To be done:
1. In the article on the US-China trade commission, rewrite the paragraph beginning "The hearing was convened" as a short bulleted list that keeps its main facts.
2. Extend the article on the US-China trade commission with a few more paragraphs that pick up after its last sentence.

Source text:
· · · · · · ·
Speaking Freely is an Asia Times Online feature that allows guest writers to have their say. Please click here if you are interested in contributing.

It is said that Socrates, the celebrated philosopher of ancient Greece, once asked a traveler on the road to Athens about the character of the people in the city from whence he came. The traveler replied that he had found them to be the most ignoble sort - liars and cheaters all. Socrates told this man that when he arrived in Athens he would likely find the people there to be no different.

Socrates then asked another traveler along the road the same question, and the traveler replied that the people of the city he had left behind were quite the opposite, noble and of good character. Socrates informed him that he would no doubt find the people of Athens to be the same, thus illustrating his point that what one perceives in the world is what one inevitably finds - a kind of psychological self-fulfilling prophecy.

China, like Socrates' travelers, seems destined to fulfill the prophesy of the US-China Economic and Security Review Commission that it is not "playing by the rules of the international trade game", as Richard D'Amato said in a hearing last month of which he was the vice chairman.

The hearing was convened in Washington, DC, to solicit US perspectives on China's national investment and industrial strategies, US production and high-technology transfers to China, and China's currency exchange-rate policies. While the commission's brief is to seek to gain a better understanding of how these dynamics impact the US economy, particularly the manufacturing sector, D'Amato has already charged Beijing with promoting unfair subsidies and mercantilist practices that are adverse to US national-security interests.

I would have been surprised if D'Amato had reported differently. After all, his commission was not set up to determine whether or not China is playing by the rules. It was established on the premise that China will likely not play by the rules, resulting in a "distorted transfer of US economic treasure to Beijing" and posing a threat to US national security.

Each year, the commission submits a report to the US Congress, in both unclassified and classified forms, analyzing the national-security implications and impact of the Sino-US bilateral trade and economic relationship. It also makes recommendations for legislative and administrative actions to address distorted trade transfer and, in D'Amato's words, to "put the brakes on it".
· · · · · · ·
Stored data:
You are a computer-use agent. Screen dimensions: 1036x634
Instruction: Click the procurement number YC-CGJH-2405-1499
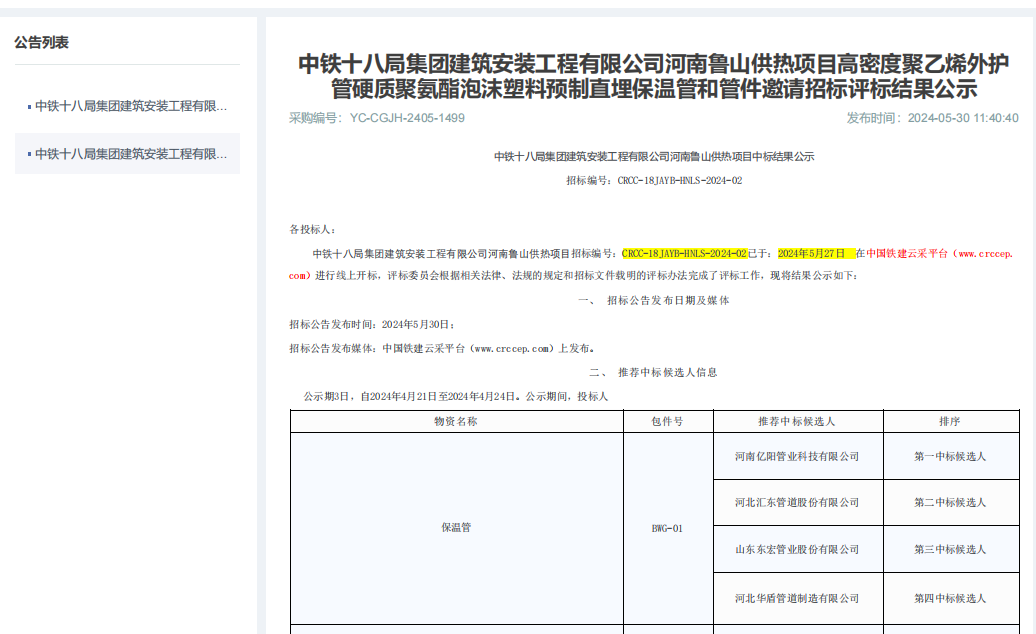(407, 118)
· · · · · · ·
Expected outputs:
1.
- The hearing was held in Washington, DC, to gather US views on three topics:
  - China's national investment and industrial strategies
  - US production and high-technology transfers to China
  - China's currency exchange-rate policies
- The commission's job is to better understand how these factors affect the US economy, especially manufacturing.
- D'Amato has already accused Beijing of unfair subsidies and mercantilist practices that harm US national-security interests.

2.
The 12-member commission, "with expertise in national-security matters and United States-China relations", was created in 2000 and was in effect born of the debate over granting China permanent most-favored trade status. The administration of president Bill Clinton had maintained that China would "play by the rules" and not promote permanent unfair subsidies or mercantilist practices.

Sandy Berger, Clinton's national-security advisor, at the time said it was in the United States' "vital national-security interests" for China to be granted these important trade concessions. The Clinton administration, which pursued a policy of greater engagement with China, believed that increased economic growth and reform in China would lead to higher standards of living, which in turn would create an environment more conducive to democratic reform.

Ambassador Charlene Barshefsky was one of those at the forefront of championing the potential benefits of China's entry into the World Trade Organization (WTO). As the US trade representative and a member of Clinton's cabinet, Barshefsky was the principal trade policymaker for the United States from 1997 to 2001. In response to the US State Department's misgivings, she contended that China's entry into the WTO would in fact "help to anchor the relationship between China and the United States in a most fundamental way".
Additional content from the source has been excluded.